Pharmacological strategies to reduce exacerbation risk in COPD: a narrative review

  • Marc Miravitlles (Contributor)
  • D’Urzo Anthony (Contributor)
  • Sukh Singh (Contributor)
  • Vladimir Koblizek (Contributor)



Abstract Identifying patients at risk of exacerbations and managing them appropriately to reduce this risk represents an important clinical challenge. Numerous treatments have been assessed for the prevention of exacerbations and their efficacy may differ by patient phenotype. Given their centrality in the treatment of COPD, there is strong rationale for maximizing bronchodilation as an initial strategy to reduce exacerbation risk irrespective of patient phenotype. Therefore, in patients assessed as frequent exacerbators (>1 exacerbation/year) we propose initial bronchodilator treatment with a long-acting muscarinic antagonist (LAMA)/ long-acting β2-agonist (LABA).
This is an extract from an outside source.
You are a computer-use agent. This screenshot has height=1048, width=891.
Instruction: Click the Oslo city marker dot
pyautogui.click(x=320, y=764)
For those patients who continue to experience >1 exacerbation/year despite maximal bronchodilation, we advocate treating according to patient phenotype. Based on currently available data on adding inhaled corticosteroids (ICS) to a LABA, ICS might be added to a LABA/LAMA combination in exacerbating patients who have an asthma-COPD overlap syndrome or high blood eosinophil counts, while in exacerbators with chronic bronchitis, consideration should be given to treating with a phosphodiesterase (PDE)-4 inhibitor (roflumilast) or high-dose mucolytic agents. For those patients who experience frequent bacterial exacerbations and/or bronchiectasis, addition of mucolytic agents or a macrolide antibiotic (e.g. azithromycin) should be considered. In all patients at risk of exacerbations, pulmonary rehabilitation should be included as part of a comprehensive management plan.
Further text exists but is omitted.